Goal of the exercise:
Below are the records; collect from them each line containing the string "font".

Pixel coordinate grounding data:
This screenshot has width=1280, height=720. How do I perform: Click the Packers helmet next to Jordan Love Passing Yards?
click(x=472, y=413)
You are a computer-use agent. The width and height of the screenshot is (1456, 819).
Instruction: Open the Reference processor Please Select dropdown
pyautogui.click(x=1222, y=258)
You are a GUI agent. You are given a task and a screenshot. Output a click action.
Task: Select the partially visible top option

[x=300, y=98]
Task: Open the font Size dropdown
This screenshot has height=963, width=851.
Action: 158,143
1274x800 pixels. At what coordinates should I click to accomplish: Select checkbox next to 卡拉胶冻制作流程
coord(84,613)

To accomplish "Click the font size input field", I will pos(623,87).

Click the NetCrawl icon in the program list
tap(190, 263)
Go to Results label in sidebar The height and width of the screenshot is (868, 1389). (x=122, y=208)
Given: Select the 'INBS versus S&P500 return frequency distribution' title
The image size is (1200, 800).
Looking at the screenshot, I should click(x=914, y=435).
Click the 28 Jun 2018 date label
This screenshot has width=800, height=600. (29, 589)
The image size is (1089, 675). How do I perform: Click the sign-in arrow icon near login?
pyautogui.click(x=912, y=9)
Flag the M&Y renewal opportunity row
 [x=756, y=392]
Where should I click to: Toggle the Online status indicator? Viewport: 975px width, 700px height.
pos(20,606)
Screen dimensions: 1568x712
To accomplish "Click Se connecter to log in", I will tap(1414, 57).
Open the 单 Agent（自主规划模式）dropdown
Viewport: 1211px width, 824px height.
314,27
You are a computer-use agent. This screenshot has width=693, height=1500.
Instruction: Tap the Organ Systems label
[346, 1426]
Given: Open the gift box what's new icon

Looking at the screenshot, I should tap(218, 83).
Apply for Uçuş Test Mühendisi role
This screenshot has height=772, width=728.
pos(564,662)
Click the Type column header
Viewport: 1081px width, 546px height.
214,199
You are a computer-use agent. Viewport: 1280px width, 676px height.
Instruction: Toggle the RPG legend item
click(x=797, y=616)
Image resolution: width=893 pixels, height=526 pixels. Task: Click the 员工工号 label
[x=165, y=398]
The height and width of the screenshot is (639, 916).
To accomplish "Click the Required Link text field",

Task answer:
Task: Open the font Size dropdown
To accomplish "Click the font size input field", I will pos(623,87).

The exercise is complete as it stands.